Smethwick Malcolm X plaque 'timely reminder' post riots

Malcolm X in Smethwick
Image caption Malcolm X visited Smethwick to object to a discriminatory housing campaign against non-whites

Civil rights campaigner Malcolm X changed history when he visited the West Midlands during a period of heightened racial tension in 1965.

He was invited to Marshall Street in Smethwick where white homeowners were lobbying the council to buy up houses to prevent black or Asian families moving in.

Conservative members of Smethwick Borough Council and the local Conservative MP were using their influence and control to prevent non-white people from buying homes there.

The visit of Malcolm X - nine days before his assassination in New York - helped to end the discriminatory housing practice.

Before 1964, the US campaigner had advocated fighting against white oppression in a way that his critics called a form of black supremacism. However, after leaving the Nation of Islam party he underwent an ideological reinvention as a civil rights campaigner and was shot dead delivering a speech of unity to followers in Harlem on 21 February 1965.

To mark the anniversary of his death, his success in Smethwick is being commemorated with a blue plaque in Marshall Street by the Nubian Jak Community Trust, which runs Britain's only black and ethnic minority national plaque scheme.

"Hopefully this will serve as a timely reminder of his influence here," said trust spokesman Jak Beula.

"There has been a recent rise in right-wing politics in the area with the election to the council of of two BNP members."

He added: "We would not want to see a return to racial intolerance or bigotry and hopefully this plaque will remind people to stand united against that."

Offensive slogans

At the time, Malcolm X had been visiting the UK to give a series of lectures on racism at British universities.

While on the tour he was told how some Conservative members of Smethwick Borough Council and the local Conservative MP Peter Griffiths were using their influence to try to prevent non-white people buying homes in Smethwick.

The area had experienced a high proportion of immigration from Commonwealth communities after World War II and some of the majority white population reacted by electing the right-wing Conservative MP to represent them in Parliament.

The Indian Workers Association was particularly worried by the development and invited Malcolm X to Marshall Street, the focus of the racial segregation campaign.

Image caption Malcolm X became associated with the civil rights movement after he left the Nation of Islam party

During the visit he walked side-by-side with members of the association down the street.
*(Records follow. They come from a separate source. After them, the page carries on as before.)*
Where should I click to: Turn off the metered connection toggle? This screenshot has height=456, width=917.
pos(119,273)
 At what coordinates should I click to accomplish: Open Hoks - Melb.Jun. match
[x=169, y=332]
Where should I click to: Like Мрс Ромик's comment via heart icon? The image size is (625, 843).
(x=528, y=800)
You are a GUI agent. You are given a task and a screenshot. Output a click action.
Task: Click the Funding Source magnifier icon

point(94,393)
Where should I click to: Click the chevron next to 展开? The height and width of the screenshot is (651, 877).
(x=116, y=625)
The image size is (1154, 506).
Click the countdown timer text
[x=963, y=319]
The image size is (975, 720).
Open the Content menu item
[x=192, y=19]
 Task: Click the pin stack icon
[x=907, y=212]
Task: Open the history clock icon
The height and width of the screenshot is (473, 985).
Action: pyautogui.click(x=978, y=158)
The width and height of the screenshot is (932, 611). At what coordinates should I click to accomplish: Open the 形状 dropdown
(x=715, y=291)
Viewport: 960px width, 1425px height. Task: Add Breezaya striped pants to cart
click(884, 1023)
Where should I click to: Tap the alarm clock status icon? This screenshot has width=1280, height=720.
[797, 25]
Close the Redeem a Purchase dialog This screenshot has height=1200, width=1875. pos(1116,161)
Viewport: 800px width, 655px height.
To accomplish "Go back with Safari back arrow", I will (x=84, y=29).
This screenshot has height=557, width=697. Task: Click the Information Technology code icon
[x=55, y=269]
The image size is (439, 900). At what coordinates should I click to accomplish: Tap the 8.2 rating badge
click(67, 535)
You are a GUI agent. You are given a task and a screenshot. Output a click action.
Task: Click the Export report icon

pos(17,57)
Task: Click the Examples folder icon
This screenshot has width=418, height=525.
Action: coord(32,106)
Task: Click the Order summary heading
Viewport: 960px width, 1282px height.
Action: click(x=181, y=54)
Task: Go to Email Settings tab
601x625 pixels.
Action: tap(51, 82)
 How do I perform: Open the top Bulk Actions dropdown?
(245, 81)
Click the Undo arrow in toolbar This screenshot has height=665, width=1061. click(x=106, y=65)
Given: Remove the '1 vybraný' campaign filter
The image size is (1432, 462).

"We told him about the situation in Smethwick and he said he wanted to see for himself," said Harbhajan Dardi, the assistant general secretary of the Indian Workers Association.

"We are so proud that we managed to get the greatest leader of the civil rights movement to accept our invitation. It gave us great courage to continue our fight against racism of any type."

As part of Mr Griffiths' election campaign, his supporters allegedly used a highly-offensive racist term that asked how you would feel living next to door to a non-white neighbour, Mr Beula said.

He added: "We are talking about a time when people displayed posters in their window that read 'No blacks, no Irish, no dogs.'

"Racism was commonplace in England at this time, but when Malcolm X came to Marshall Street he shone a spotlight on a blatant discriminatory policy that the British people were not prepared to stand for."

'Great courage'

The BBC broadcast the visit and was heavily criticised at the time for doing so.

However, the practice was brought to the attention of a much wider audience and contributed to the Conservative MP's defeat by a Labour candidate at the 1966 General Election.

Following widespread public condemnation of the discriminatory campaign, it was abandoned by the Smethwick Conservative councillors.

Number 30 Marshall Street was the first home to be bought by a non-white person in 1971, Mr Dardi said.

"After the policy changed it took a while for people's attitudes to change in Marshall Street," he said.

"It took some time for people to change the way they thought about community relations and people who were different from them - that is just human nature - but it happened eventually," he added.